The final step of the gap analysis was more quantitative. We contacted owners/custodians of the new georeferenced datasets identified and ask them to contribute to the project by sharing their data. New data obtained in this way, and from open access databases, was then plotted over the SPRAT high resolution distribution maps. Where the new data was not provided, either due to time or licensing constraints or a nil or negative reply, we attempted to simply place a point on the map where the study took place (obtained from the literature).

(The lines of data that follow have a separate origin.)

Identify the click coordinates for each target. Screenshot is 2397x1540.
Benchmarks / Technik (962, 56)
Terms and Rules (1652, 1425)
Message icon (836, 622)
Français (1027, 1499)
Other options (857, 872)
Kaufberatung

As we could not access the data in the SPRAT database nor comprehensive metadata for it, quantitatively assessing spatial gaps was not simply a comparison of the data used versus data available. In addition, the dataset that we compiled would contain data used in the SPRAT distribution map (i.e. not new data). Thus our approach consisted of gridding the area that contained the ‘new data’ (that compiled here) and the SPRAT high resolution distribution (0.1 degree grid cells). For each species we then calculated the proportion of grid cells in each occurrence category (known, likely and may) and in previously un-categorised grid cells (i.e. areas within the NMB that were not included as part of the species distribution in the SPRAT distribution maps) that contained at least one new data point. As only the ‘known’ category contains actual data points in the SPRAT distribution, any overlap of data in the ‘likely’ and ‘may’ categories was thus considered new data not yet included in the SPRAT distribution. To summarise where the new data came from, we defined five sub-regions within the North Marine Bioregion (Top End, Arnhem, Western Gulf, Southern Gulf, and Cape York; see Section 7.7) and for each species we calculated the proportion of grid cells in only the ‘likely’ and ‘may occur’ categories and in previously un-categorised grid cells that contained at least one new data point within each of those sub-regions. These results cannot be compared among species (only within) as the proportions are relative to the size of each species total distribution. The combination of the knowledge and spatial gap analyses allowed the identification of true gaps (no or limited data) for the priority species and assisted with recommendations to guide future research effort.